Он посмотрел на реку. День догорал мягким закатом. Земля освещалась рассеянным светом, от которого не было тени, как в первый день творения, когда Бог создал солнце.
— Давай быстрее, — сказал Люпин.
— Что?
— Бежим. Мы будем скакать всю ночь... Ермак должен ехать дальше и не бросится за нами в погоню. Нам удастся сбежать, Мариночка.
Марина посмотрела на стоящий в воде табун лошадей и на мерцающие огни костров. «Как трудно сказать, что он напрасно потратил столько сил и веры! Как трудно ему понять, что есть нечто большее, чем Новая Опочка, и что жизнь может быть наполнена страстным желанием познать просторы неизвестного! Мы не деревья, отец, и не растения, держащиеся корнями за землю... Мы молоды, а за пределами Новой Опочки мир так велик. И Иван Матвеевич здесь... Ты его не знаешь, но он спас мне жизнь, поэтому должен стать для тебя, как сын...»
— Я не хочу бежать, отец, — тихо сказала она. — Мне нужно напоить лошадь.
Люпин вытянул шею, как будто не расслышал.
— Ты не хочешь... — глухо сказал он.
— Нет, отец.
— Ты с ними добровольно... — это было так ужасно, что Люпин онемел.
— Да, отец.
— Ты не хочешь вернуться в нашу вновь отстроенную деревню?
— Не сейчас. Позже, наверное...
— Мариночка... — лицо Люпина дрогнуло. Слезы покатились по щекам и он не знал, что говорить и что делать. В отчаянии он провёл обеими руками по седым волосам. «Она остаётся с казаками! Моя доченька, моё единственное достояние, вся мою жизнь!»
— Что будет со мной? — наконец спросил он.
— Мы снова увидимся, отец.
— Это всё? Всё, что мне остаётся? Ждать, ждать мою доченьку. Просто ждать, не зная, вернёшься ли ты... Разве это жизнь?
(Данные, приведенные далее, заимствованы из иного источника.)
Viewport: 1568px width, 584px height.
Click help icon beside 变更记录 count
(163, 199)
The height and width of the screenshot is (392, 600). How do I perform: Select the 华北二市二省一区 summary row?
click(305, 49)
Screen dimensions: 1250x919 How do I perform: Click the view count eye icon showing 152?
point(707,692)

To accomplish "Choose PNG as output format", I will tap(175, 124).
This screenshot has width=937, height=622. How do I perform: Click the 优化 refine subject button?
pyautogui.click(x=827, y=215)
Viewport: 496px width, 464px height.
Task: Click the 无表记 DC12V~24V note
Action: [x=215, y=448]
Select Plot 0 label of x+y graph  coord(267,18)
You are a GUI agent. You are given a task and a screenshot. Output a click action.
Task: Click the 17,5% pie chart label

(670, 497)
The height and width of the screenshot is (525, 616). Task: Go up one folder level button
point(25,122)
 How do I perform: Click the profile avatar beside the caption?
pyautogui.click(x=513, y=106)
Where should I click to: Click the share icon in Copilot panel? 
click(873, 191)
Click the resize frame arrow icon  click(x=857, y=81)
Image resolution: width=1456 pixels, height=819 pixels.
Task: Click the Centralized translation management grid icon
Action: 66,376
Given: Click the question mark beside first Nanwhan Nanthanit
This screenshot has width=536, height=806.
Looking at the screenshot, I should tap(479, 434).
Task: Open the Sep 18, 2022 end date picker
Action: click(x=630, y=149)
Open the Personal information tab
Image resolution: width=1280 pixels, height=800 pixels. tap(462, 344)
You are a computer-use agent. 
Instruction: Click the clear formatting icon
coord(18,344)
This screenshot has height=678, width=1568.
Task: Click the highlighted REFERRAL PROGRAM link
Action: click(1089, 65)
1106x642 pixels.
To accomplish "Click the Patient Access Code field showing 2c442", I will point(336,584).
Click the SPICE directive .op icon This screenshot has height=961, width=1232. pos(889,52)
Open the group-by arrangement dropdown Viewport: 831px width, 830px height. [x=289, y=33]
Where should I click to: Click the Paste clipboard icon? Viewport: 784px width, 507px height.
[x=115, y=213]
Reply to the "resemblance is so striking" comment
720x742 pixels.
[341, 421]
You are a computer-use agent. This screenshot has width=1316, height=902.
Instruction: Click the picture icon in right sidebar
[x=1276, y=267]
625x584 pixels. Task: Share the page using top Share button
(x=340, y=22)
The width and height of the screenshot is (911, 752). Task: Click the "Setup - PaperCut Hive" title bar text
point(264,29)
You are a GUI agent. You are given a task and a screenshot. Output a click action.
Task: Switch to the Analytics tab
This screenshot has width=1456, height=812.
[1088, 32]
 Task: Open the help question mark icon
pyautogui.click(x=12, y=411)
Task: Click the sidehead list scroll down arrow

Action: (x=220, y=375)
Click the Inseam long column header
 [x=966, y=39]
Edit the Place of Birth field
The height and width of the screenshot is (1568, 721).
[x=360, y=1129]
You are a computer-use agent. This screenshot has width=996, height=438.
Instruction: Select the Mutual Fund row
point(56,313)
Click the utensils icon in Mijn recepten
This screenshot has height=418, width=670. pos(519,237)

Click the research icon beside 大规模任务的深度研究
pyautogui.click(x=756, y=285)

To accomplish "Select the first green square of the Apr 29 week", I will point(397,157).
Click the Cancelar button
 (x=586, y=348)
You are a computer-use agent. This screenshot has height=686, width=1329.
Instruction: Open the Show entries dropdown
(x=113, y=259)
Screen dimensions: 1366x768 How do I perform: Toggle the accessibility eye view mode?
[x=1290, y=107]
— А в Новой Опочке разве жизнь?
— Да!
— А для меня — нет, отец. — Марина прижалась к лошади. Та уже привыкла к ней и стояла тихо и неподвижно. Только уши шевелились, и подёргивались ноздри при дыхании. — Что бы я делала в деревне? Работала бы в огороде, вышла бы замуж за крестьянина, родила бы детей, стояла бы у печки, и в какой-то момент умерла. Разве для этого подарена человеку жизнь?
— А что делала твоя мать? — пробормотал Люпин.
«Моя ли это дочь? — подумал он. — Она ли это? Её глаза, нос, рот, ангельское лицо — это осталось. Но какие мысли теперь у неё в голове! Мариночка, что с тобой...»
Он всхлипнул и закрыл лицо руками, ожидая дальнейших объяснений.
— Моя мать? — повторила Марина. — Кем она была? Животным на двух ногах... Быки и лошади работали вне дома, а она в доме. В чём разница? Она даже не хотела самостоятельно думать, это была твоя забота, отец. Я не хочу быть такой.
— Ты хочешь вместе с казаками убивать и жечь? — спросил он. — Моя дочь хочет... — Он опустил руки и уставился на неё.
«Почему у меня нет сил, чтобы убить сейчас тебя и себя? Как можно дальше так жить?»
— Я не буду грабить и жечь!
— Но они! — Люпин развёл руками. — Они!
— Какое мне дело до других? Речь идёт обо мне и о Мушкове.
— Этот казак! — Люпин тяжело задышал, словно толкал телегу по колено в грязи. — Ты в него влюбилась?
— Я не знаю, что такое любовь. — Она надвинула папаху на голову. — Если это то, что я чувствую... ты прав.
— И что ты чувствуешь?
— Я чувствую, что должна сделать из Мушкова нормального человека!